--- EXTRAIT CHOISI ---
────────
Les deux hommes affirment que le gouvernement canadien doit prendre ses responsabilités pour aider les Haïtiens, notamment en facilitant leur départ et leur venue au Canada pour rejoindre leur famille. Ils affirment également que le Canada peut jouer un rôle dans les efforts visant à stabiliser le pays, mais que ces efforts, ajoutent-ils, doivent être dirigés par le peuple haïtien lui-même.

Le Canada a confirmé ce week-end qu’il enverrait un responsable pour assister à une réunion d’urgence en Jamaïque lundi, à la suite d’une invitation des dirigeants des Caraïbes qui souhaitent discuter de l’escalade de la violence en Haïti. Un porte-parole du cabinet de la ministre des Affaires étrangères, Mélanie Joly, a indiqué que Bob Rae, l’ambassadeur du Canada auprès des Nations unies, était présent.

La Communauté des Caraïbes (CARICOM), le bloc commercial régional de 15 nations, a déclaré vendredi dans un communiqué que « la situation sur le terrain reste désastreuse » en Haïti, qui est confronté à une crise sécuritaire prolongée depuis l’assassinat de l’ancien président Jovenel Moïse en 2021.
────────
--- DONNÉES FOURNIES ---
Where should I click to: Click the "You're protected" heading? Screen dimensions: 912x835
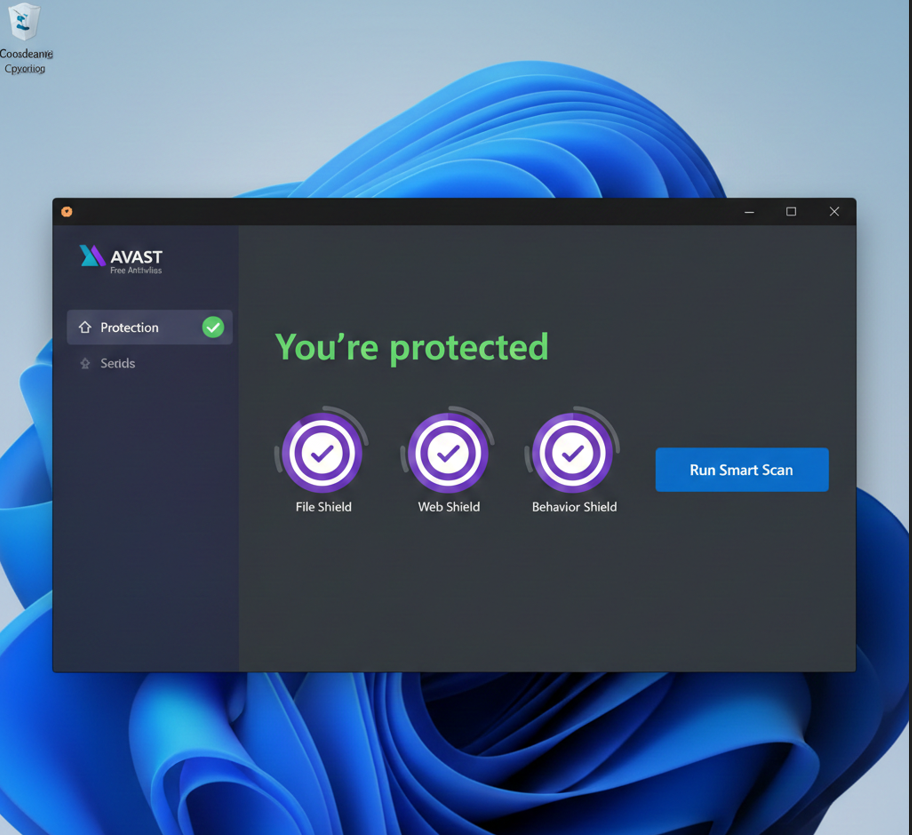(x=412, y=347)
────────
--- TÂCHES À RÉALISER ---
[A] Extrayez de l'extrait sur Haïti le passage qui va de « Le Canada a » jusqu'à « unies, était présent. » inclus.
[B] D'après l'extrait sur Haïti, depuis quel événement le pays fait-il face à une crise sécuritaire prolongée ?
[C] Veuillez poursuivre l'extrait sur la crise en Haïti à partir de sa dernière phrase.

--- RÉPONSES PAR TÂCHE ---
[A]
Le Canada a confirmé ce week-end qu’il enverrait un responsable pour assister à une réunion d’urgence en Jamaïque lundi, à la suite d’une invitation des dirigeants des Caraïbes qui souhaitent discuter de l’escalade de la violence en Haïti. Un porte-parole du cabinet de la ministre des Affaires étrangères, Mélanie Joly, a indiqué que Bob Rae, l’ambassadeur du Canada auprès des Nations unies, était présent.

[B] Depuis l'assassinat de l'ancien président Jovenel Moïse en 2021.

[C]
Hésitation quant aux interventions militaires

En 2022, le premier ministre non élu Ariel Henry a demandé une intervention militaire internationale pour éliminer les gangs, une idée qui divise profondément ce pays.

Washington avait demandé au Canada de mener une telle intervention militaire, mais le premier ministre Justin Trudeau a déclaré qu’il n’était pas sûr que cela stabiliserait le pays. Il a cité les interventions passées organisées par l’Organisation des Nations unies, au cours desquelles des soldats étrangers ont exploité sexuellement des Haïtiens et introduit le choléra dans le pays.

Le Kenya a accepté l’automne dernier de diriger une telle mission, bien que cette décision soit contestée par les tribunaux kényans.

Dans des commentaires faits la semaine dernière, le chef d’état-major de la Défense du Canada a déclaré que les interventions militaires passées en Haïti avaient échoué.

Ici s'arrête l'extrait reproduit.